Content starts

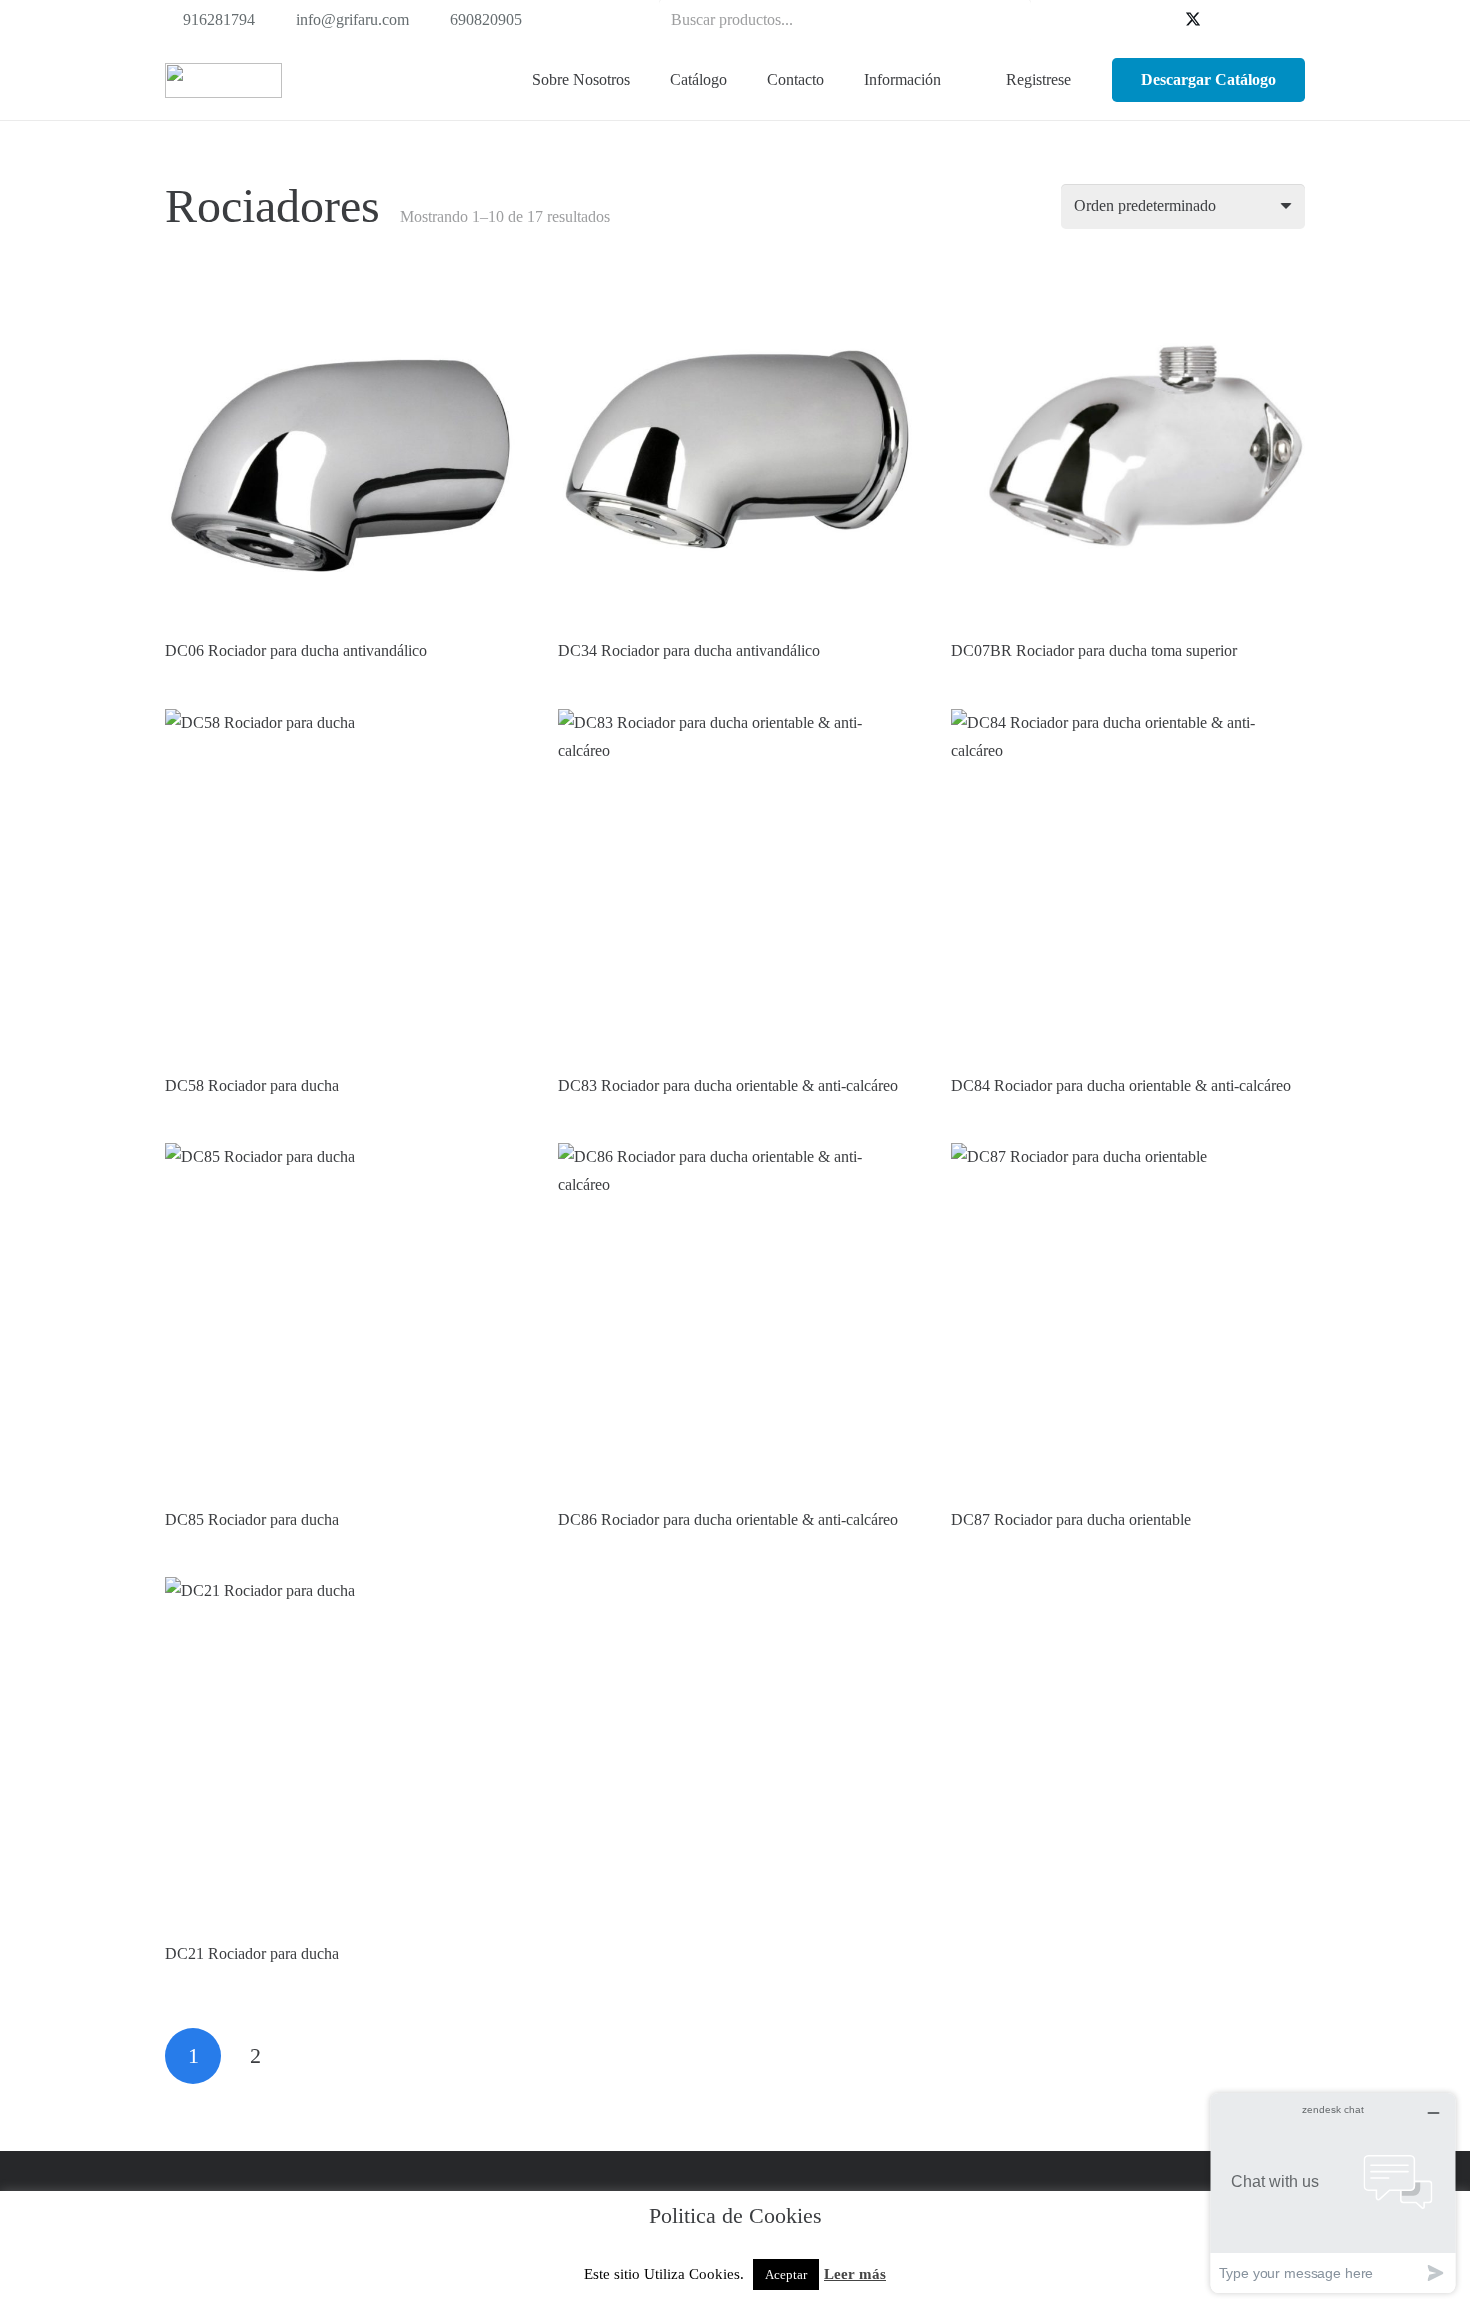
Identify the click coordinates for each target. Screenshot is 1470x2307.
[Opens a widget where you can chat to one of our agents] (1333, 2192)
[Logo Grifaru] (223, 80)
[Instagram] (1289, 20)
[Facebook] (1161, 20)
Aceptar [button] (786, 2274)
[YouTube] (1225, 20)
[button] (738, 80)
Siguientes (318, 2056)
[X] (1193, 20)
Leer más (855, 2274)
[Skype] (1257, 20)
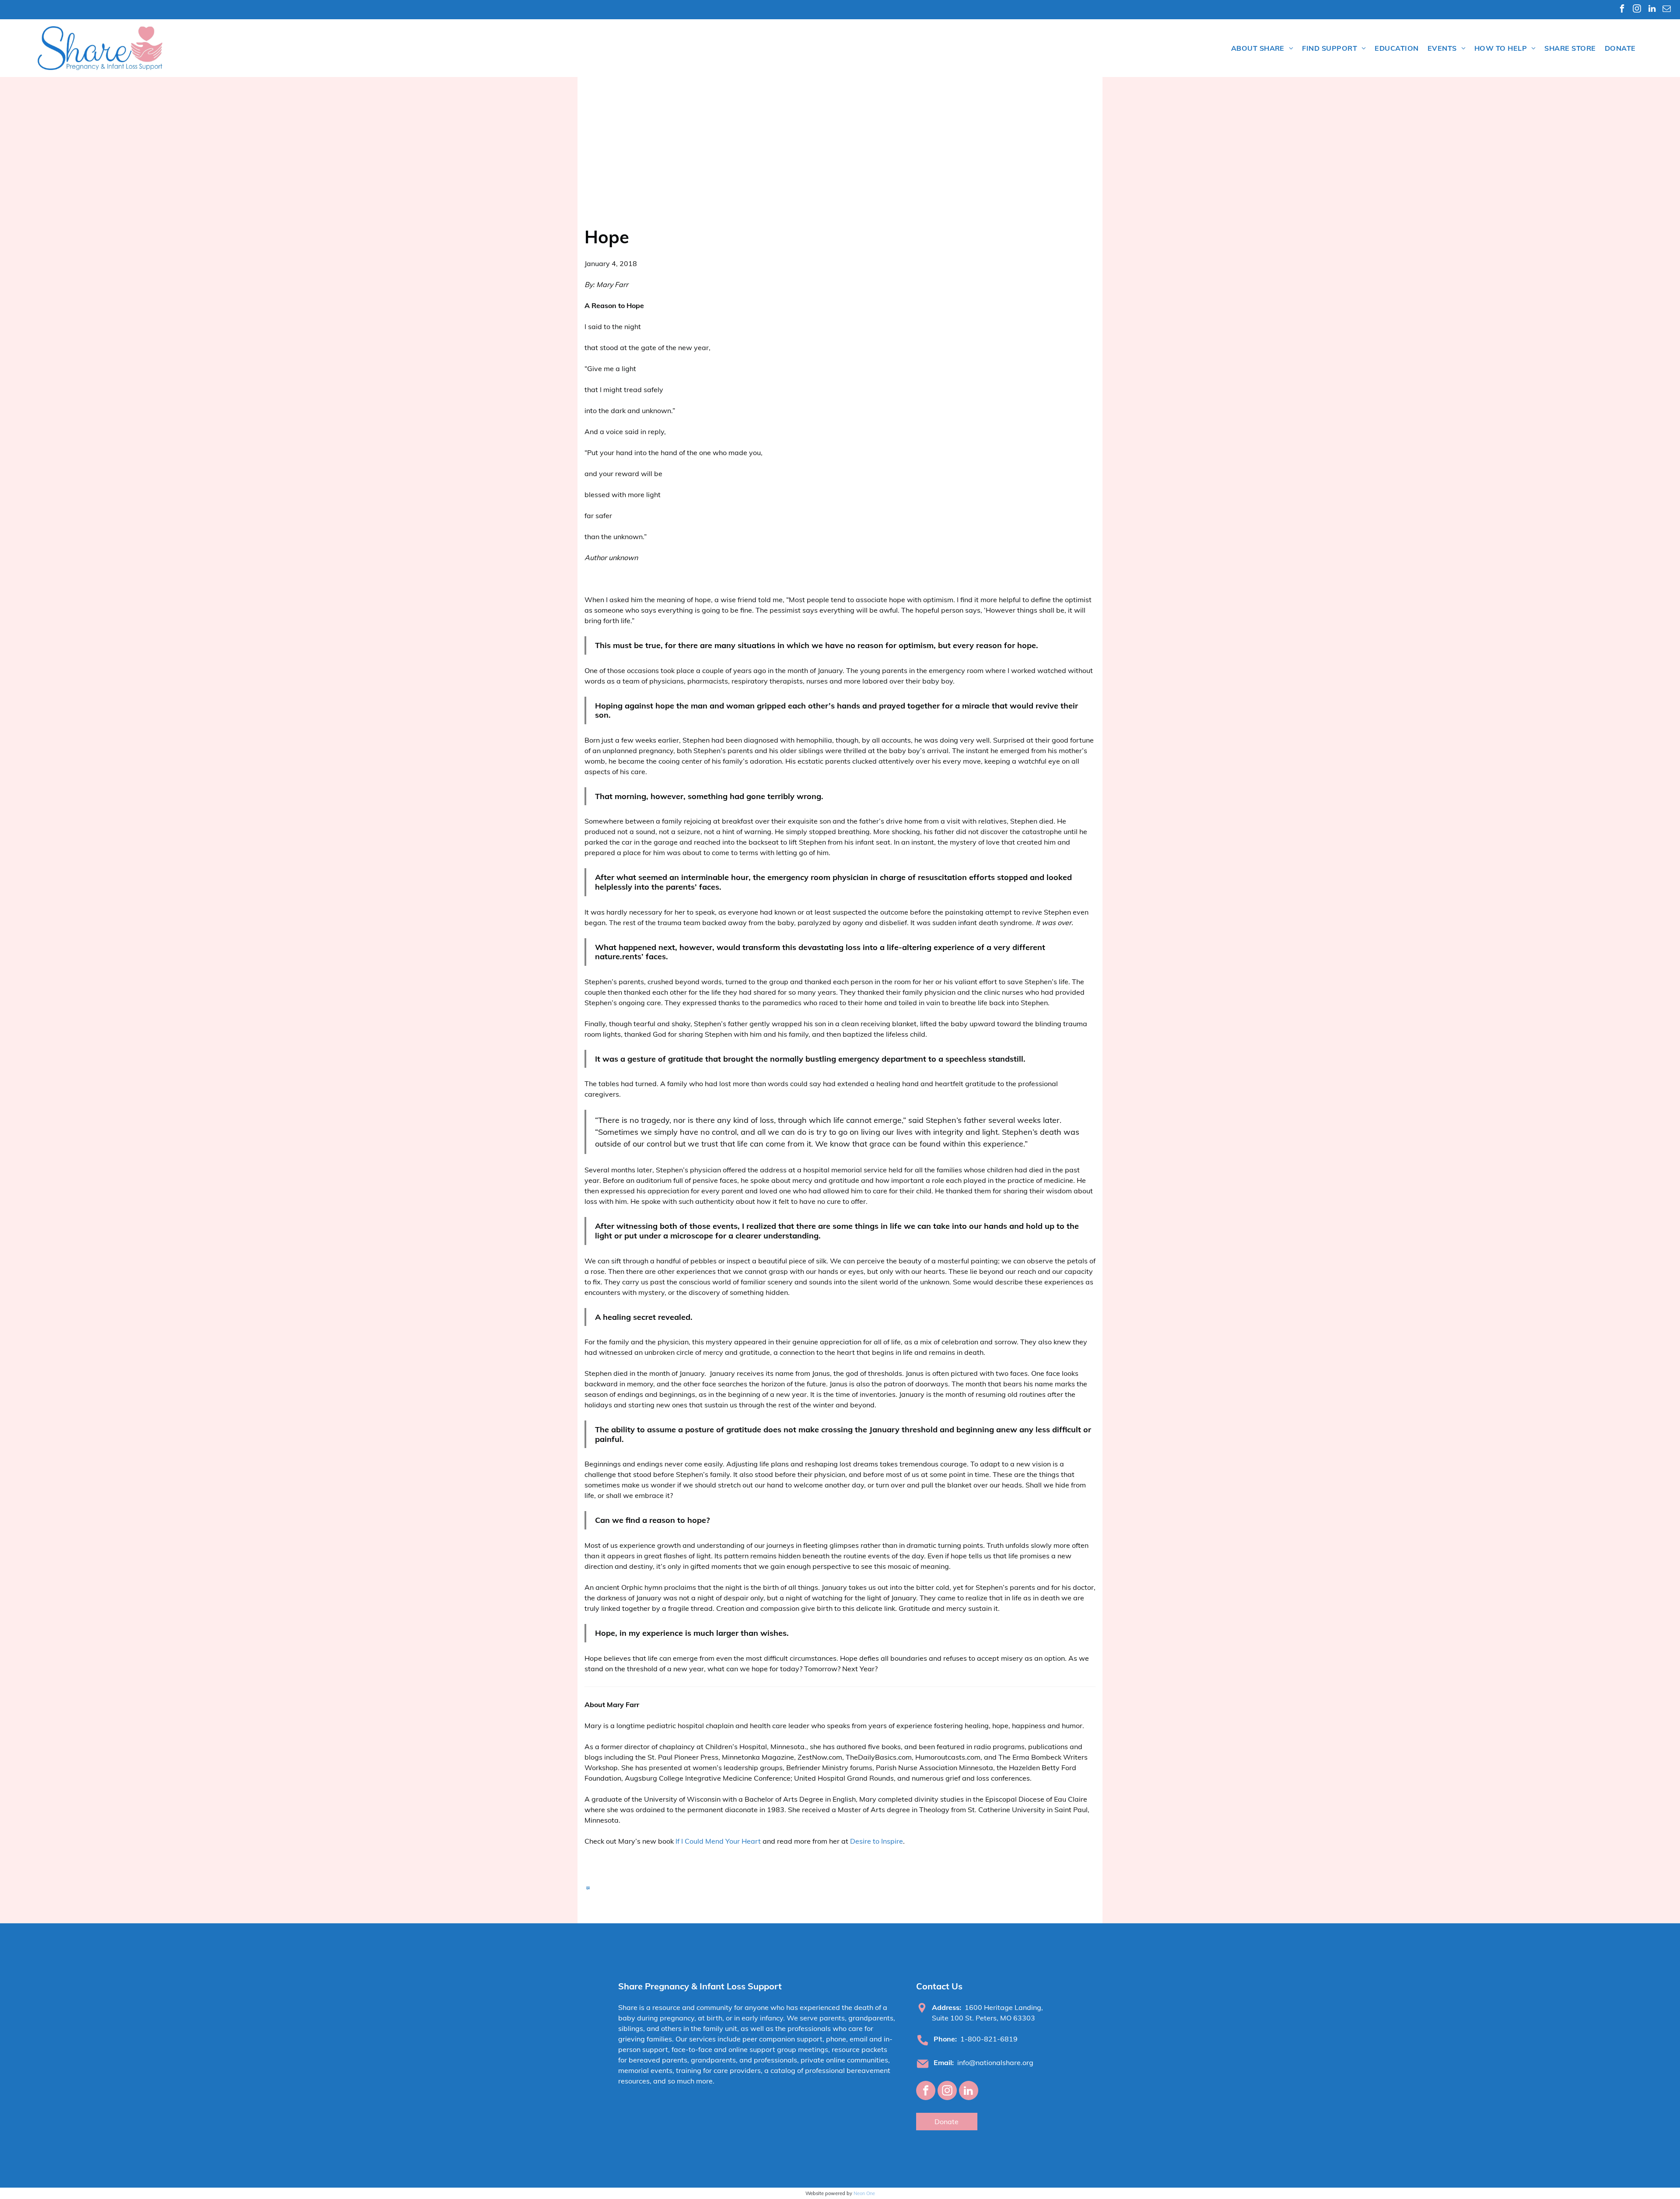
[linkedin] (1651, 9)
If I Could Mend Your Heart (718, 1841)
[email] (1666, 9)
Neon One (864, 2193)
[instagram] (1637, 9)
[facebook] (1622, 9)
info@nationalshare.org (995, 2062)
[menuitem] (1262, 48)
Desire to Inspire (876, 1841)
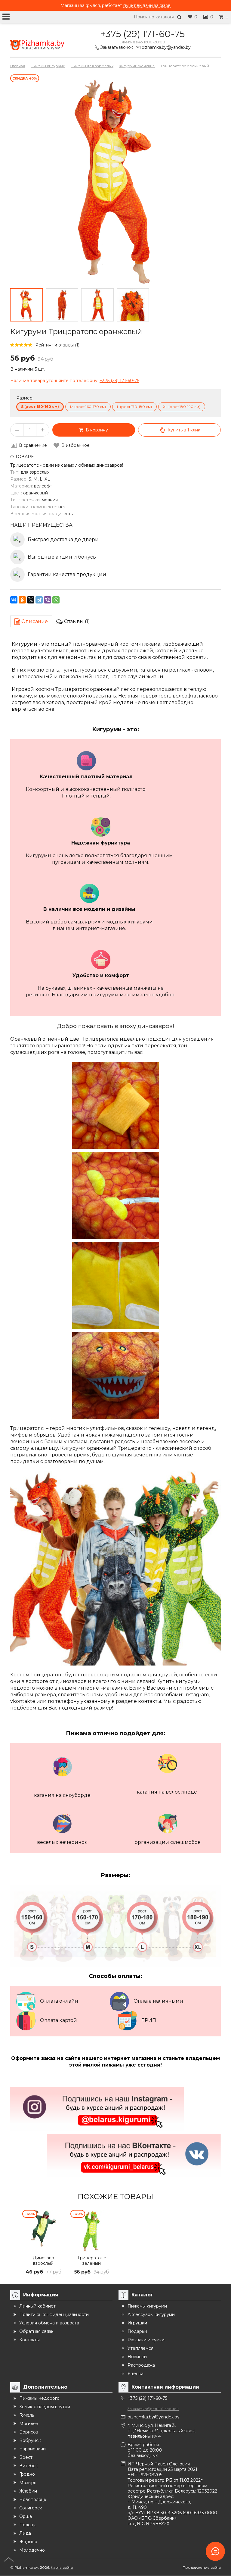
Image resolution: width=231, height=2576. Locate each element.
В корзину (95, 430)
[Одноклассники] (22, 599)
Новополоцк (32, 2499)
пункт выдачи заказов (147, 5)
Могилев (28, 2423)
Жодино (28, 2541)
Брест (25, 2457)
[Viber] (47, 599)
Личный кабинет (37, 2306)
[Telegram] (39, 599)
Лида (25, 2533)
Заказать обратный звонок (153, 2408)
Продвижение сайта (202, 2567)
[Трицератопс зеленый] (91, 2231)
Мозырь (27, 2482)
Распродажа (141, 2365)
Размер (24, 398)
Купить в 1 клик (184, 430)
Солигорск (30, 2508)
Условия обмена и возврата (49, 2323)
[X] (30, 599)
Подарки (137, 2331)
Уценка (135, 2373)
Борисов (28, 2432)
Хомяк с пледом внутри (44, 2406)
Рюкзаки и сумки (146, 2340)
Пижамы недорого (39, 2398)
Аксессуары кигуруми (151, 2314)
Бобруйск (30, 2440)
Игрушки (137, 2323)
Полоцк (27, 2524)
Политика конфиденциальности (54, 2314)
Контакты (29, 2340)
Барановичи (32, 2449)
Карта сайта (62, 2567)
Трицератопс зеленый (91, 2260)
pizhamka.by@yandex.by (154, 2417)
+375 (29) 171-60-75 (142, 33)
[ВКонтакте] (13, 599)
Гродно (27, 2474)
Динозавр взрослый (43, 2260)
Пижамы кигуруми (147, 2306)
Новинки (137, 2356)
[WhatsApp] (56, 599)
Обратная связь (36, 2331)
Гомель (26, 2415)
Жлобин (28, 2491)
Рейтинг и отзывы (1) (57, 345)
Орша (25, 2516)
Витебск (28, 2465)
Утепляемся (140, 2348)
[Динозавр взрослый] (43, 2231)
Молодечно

Content ends

### EXERCISE AIM:
Skip the pictures, please, and transcribe only the lines from the beginning of the material through the one that contains "Могилев (28, 2423)".

### WORKED SOLUTION:
Identify the click coordinates for each target. Screenshot is 1470x2307.
[Opens a widget where you can chat to one of our agents] (1333, 2192)
[Logo Grifaru] (223, 80)
[Instagram] (1289, 20)
[Facebook] (1161, 20)
Aceptar [button] (786, 2274)
[YouTube] (1225, 20)
[button] (738, 80)
Siguientes (318, 2056)
[X] (1193, 20)
Leer más (855, 2274)
[Skype] (1257, 20)
[linkedin] (1651, 9)
If I Could Mend Your Heart (718, 1841)
[email] (1666, 9)
Neon One (864, 2193)
[instagram] (1637, 9)
[facebook] (1622, 9)
info@nationalshare.org (995, 2062)
[menuitem] (1262, 48)
Desire to Inspire (876, 1841)
Image resolution: width=231, height=2576. Locate each element.
В корзину (95, 430)
[Одноклассники] (22, 599)
Новополоцк (32, 2499)
пункт выдачи заказов (147, 5)
Могилев (28, 2423)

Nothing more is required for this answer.